§ Records to process:
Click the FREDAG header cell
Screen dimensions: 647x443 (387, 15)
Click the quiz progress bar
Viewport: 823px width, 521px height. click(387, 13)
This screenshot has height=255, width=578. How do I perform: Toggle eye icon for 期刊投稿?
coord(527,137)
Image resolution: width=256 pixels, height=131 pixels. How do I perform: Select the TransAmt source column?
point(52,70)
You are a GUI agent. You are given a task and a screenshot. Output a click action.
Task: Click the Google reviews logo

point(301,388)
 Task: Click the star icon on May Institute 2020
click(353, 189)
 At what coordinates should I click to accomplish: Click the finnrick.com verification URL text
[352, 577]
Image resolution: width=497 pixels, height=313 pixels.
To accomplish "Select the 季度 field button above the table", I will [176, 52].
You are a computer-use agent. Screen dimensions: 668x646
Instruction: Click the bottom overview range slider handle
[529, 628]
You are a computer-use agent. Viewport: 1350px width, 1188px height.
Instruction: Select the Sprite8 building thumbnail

==

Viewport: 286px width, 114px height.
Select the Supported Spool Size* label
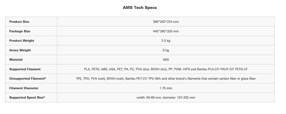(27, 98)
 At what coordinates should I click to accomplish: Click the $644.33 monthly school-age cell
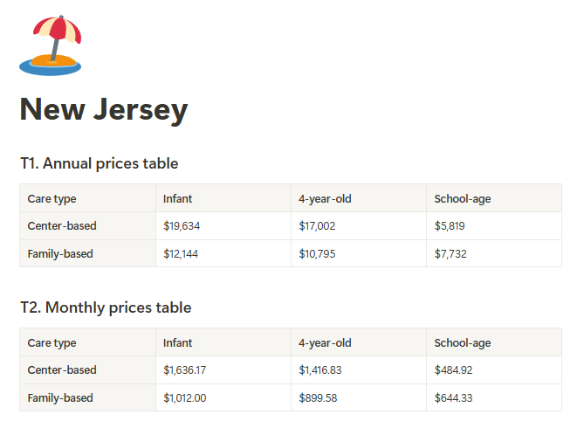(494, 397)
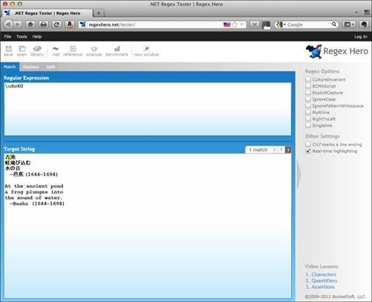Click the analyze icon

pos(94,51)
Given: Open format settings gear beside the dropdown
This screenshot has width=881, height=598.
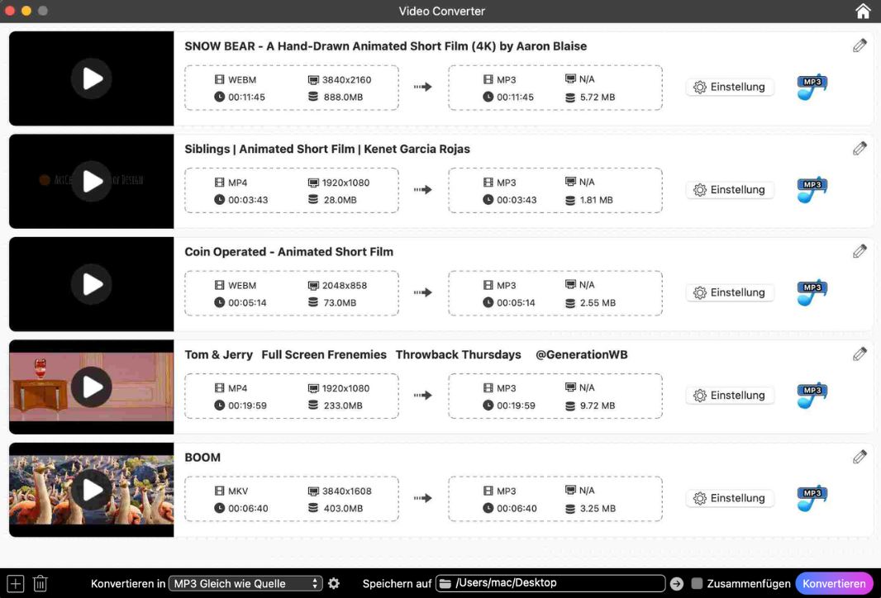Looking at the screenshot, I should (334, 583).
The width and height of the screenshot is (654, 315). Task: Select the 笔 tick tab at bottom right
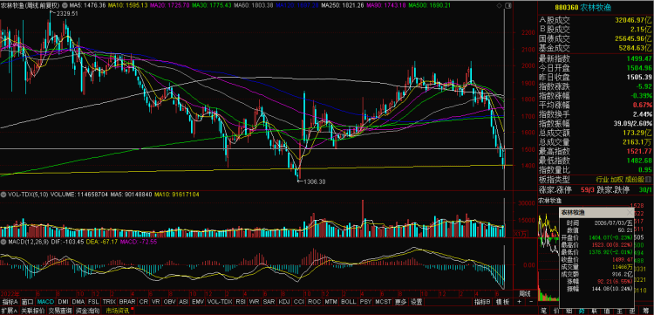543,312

§ Task prompt:
Copy word for word the stretch of entries above from the line that has "Image resolution: width=497" through the line that has "Instruction: Select the", both ends included, and nothing outside it.

§ Answer space:
Image resolution: width=497 pixels, height=313 pixels.
To accomplish "Select the 季度 field button above the table", I will [176, 52].
You are a computer-use agent. Screen dimensions: 668x646
Instruction: Click the bottom overview range slider handle
[529, 628]
You are a computer-use agent. Viewport: 1350px width, 1188px height.
Instruction: Select the Sprite8 building thumbnail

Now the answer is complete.